Returning to the topic in hand, TechNet lists the client requirements for Exchange 2016 as
- Outlook 2016
- Outlook 2013
- Outlook 2010 with KB2965295 (update from April 14, 2015)
- Outlook for Mac for Office 365
- Outlook for Mac 2011
Exchange 2016 supports the same set of Outlook clients as Exchange Online does, which is how it should be. It wouldn’t make sense for the latest version of the on-premises server to support a different set of desktop clients. Remember, if you run a hybrid deployment, you’re forced to keep up to date with the latest updates as Microsoft releases them for the on-premises versions, so this is just another twist of the “newer is better” story.
Curiously, TechNet doesn’t mention ActiveSync clients or browsers, but hey, you can’t have everything on one page. For those who are interested, the set of supported browsers is the same as for Exchange Online. That page is incomplete too because it doesn’t cover the Edge browser. Then again, the Edge/Office 365 combination wasn’t great in the early days. It seems to have settled down in the Threshold 2 release of Windows 10.
As for ActiveSync, although Exchange 2016 uses ActiveSync version 16, it really shouldn’t make much different to your clients as the ActiveSync protocol is less demanding in terms of version compatibility than the fatter clients are.
Returning to Outlook, the lack of support in Exchange 2016 for Outlook 2007 might come as a surprise for some. However, it’s a fact of computer life that age and functionality pass software by over time. In other words, software vendors like to match up new versions of server and client because they know that some features are designed to only work when the two are used together.
Modern attachments provide a great example. This feature allows you to attach links to documents held is SharePoint or OneDrive (if you use Office 365) sites instead of the traditional method of sending copies of files around. Working alongside Exchange 2016 and with SharePoint configured correctly, Outlook 2016 knows how to perform this trick, but earlier versions remain in blissful ignorance of the wonders of modern attachments. Of course, it takes more than a new client to make old users change the habits of a lifetime, so I have my doubts that modern attachments will be embraced by the masses, but that’s another day’s story.

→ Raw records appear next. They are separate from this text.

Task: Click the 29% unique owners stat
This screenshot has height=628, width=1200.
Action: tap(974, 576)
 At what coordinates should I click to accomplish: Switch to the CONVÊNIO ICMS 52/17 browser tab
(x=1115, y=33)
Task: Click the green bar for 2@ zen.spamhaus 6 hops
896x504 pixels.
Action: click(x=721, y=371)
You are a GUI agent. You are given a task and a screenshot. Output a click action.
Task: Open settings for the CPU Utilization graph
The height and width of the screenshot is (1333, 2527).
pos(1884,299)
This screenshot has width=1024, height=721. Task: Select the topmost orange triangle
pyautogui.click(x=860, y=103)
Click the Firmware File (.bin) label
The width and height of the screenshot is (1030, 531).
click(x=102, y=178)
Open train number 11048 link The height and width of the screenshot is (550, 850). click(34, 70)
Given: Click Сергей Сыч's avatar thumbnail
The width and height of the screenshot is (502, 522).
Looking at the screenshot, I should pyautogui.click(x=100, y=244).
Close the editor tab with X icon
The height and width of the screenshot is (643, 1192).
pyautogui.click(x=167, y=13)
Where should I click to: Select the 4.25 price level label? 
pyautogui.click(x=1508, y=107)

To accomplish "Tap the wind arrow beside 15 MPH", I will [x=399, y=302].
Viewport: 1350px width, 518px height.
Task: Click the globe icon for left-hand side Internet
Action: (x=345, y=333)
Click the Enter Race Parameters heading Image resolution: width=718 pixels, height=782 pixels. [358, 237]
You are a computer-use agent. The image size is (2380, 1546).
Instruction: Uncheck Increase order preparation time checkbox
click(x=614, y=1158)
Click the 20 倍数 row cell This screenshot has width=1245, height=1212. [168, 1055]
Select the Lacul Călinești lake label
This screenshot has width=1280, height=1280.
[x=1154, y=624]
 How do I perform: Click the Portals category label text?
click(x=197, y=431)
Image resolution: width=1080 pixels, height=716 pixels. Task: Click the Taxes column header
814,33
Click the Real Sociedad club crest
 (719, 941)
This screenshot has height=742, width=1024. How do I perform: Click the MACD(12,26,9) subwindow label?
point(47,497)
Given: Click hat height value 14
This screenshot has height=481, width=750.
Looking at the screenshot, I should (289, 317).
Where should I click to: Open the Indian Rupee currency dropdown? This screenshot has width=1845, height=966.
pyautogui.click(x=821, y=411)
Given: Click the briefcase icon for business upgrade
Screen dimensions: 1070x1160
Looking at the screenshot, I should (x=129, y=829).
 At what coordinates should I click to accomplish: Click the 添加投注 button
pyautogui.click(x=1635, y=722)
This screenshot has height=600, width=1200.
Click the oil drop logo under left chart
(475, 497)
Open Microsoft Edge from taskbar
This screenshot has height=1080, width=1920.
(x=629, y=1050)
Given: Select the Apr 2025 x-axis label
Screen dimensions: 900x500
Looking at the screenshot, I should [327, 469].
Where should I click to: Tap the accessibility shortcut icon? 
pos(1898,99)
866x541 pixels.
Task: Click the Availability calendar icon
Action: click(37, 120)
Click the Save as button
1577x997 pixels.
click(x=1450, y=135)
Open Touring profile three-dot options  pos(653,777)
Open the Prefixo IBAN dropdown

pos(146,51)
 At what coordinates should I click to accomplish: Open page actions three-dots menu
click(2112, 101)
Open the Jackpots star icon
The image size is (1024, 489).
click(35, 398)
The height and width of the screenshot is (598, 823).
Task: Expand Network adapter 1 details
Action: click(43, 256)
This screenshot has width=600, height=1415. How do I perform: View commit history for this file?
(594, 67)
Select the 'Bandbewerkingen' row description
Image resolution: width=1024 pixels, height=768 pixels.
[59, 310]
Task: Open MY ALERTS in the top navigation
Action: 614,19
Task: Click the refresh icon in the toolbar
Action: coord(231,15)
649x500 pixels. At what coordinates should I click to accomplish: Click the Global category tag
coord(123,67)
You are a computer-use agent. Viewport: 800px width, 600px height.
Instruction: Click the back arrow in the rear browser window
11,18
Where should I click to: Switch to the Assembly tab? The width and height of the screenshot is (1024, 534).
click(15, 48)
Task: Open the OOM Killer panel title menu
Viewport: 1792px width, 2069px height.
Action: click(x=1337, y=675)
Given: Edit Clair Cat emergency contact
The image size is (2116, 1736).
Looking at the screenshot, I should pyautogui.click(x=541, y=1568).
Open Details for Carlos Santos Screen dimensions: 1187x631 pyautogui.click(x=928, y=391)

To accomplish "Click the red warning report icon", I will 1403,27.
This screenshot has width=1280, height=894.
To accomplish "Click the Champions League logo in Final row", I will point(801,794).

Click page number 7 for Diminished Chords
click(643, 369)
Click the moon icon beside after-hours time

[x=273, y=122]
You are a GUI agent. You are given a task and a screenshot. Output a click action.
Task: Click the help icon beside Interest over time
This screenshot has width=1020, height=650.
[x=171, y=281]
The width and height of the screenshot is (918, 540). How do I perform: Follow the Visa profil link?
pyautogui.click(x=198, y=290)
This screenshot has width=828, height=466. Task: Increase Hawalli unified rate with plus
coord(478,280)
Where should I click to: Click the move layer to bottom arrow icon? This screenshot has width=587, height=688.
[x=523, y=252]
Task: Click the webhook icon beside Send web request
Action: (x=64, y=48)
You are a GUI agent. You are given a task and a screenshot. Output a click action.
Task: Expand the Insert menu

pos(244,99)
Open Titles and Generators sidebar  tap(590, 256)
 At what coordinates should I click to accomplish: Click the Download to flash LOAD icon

It’s always been the case that new versions of Outlook have exposed new server functionality. For instance, Outlook 2010 brought MailTips to the party while Outlook 2013 enabled Data Loss Prevention checking and site mailboxes.
And each new version of Exchange has caused grief to planners who suddenly realized that they had to upgrade desktop clients too. Probably the biggest outcry in recent times was caused by the removal of UDP support in Exchange 2010 as this affected the ability of Outlook 2003 clients to connect to that server. Microsoft brought back UDP in Exchange 2010 SP1 RU3 to soothe the concerns of the customer base, but other issues meant that Outlook 2003 was never a great client for Exchange 2010.
As Microsoft points out in their blog post “Outlook 2016: What Exchange Admins need to know”, new clients can take a dim view of old servers too. In this case, Outlook 2016 won’t connect to Exchange 2007 and the case advanced in the post is that “Outlook 2016 does not connect to Exchange 2007, as Outlook 2016 requires technology (e.g. sync, search, auto-discover) present in Exchange 2010+.”
However, the features cited as examples are a curious set. For instance, both search and synchronization are supported in Exchange 2007 – but in a different way, which I guess is the point. In addition, Autodiscover was introduced in Exchange 2007, so its inclusion as a feature that’s apparently unique to Exchange 2016 might also puzzle some. In this case it’s probably because the amount of information returned to Outlook clients by the Exchange 2007 version of Autodiscover is much less than Exchange 2016 provides. We can therefore conclude that Outlook 2016 needs more reassurance from the server before it is willing to connect to a mailbox.
Eliminating Outlook 2007 from the set of supported clients for Exchange 2016 undermines the theory that Exchange 2016 is really the second service pack for Exchange 2013 as that (now older) server is happy to support the older client. Which is how it should be as the old should support the old. And the young? Well, they generally ignore old technology…, which is why Outlook 2007 is ignored by Exchange 2016.